**WORK TO COMPLETE**
Repeat all of the records word for word, but skip any picture.

**EXTRACTED DATA**
****************

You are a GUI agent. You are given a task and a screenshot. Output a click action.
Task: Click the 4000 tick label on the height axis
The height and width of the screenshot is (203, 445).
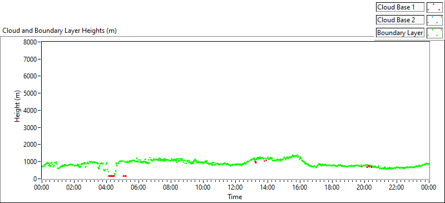[31, 111]
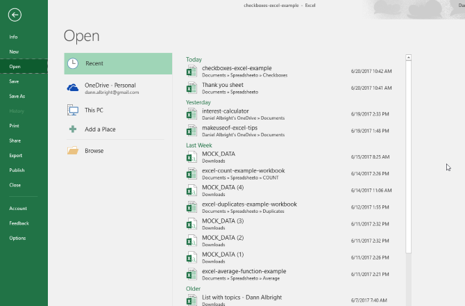The image size is (465, 306).
Task: Click Excel icon beside interest-calculator
Action: click(192, 113)
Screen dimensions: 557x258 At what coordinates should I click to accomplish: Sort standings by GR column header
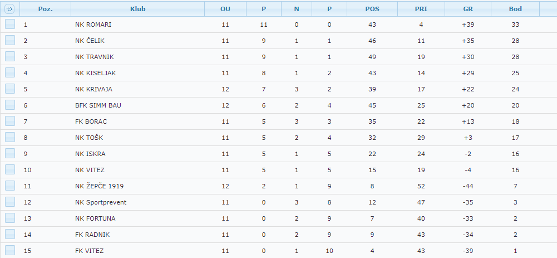tap(468, 9)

****************

**SOLUTION TO THIS EXERCISE**
You are a GUI agent. You are given a task and a screenshot. Output a click action.
Task: Click the 4000 tick label on the height axis
The height and width of the screenshot is (203, 445).
[31, 111]
The image size is (465, 306).
Task: Click Excel icon beside interest-calculator
Action: click(192, 113)
Screen dimensions: 557x258 At what coordinates should I click to accomplish: Sort standings by GR column header
tap(468, 9)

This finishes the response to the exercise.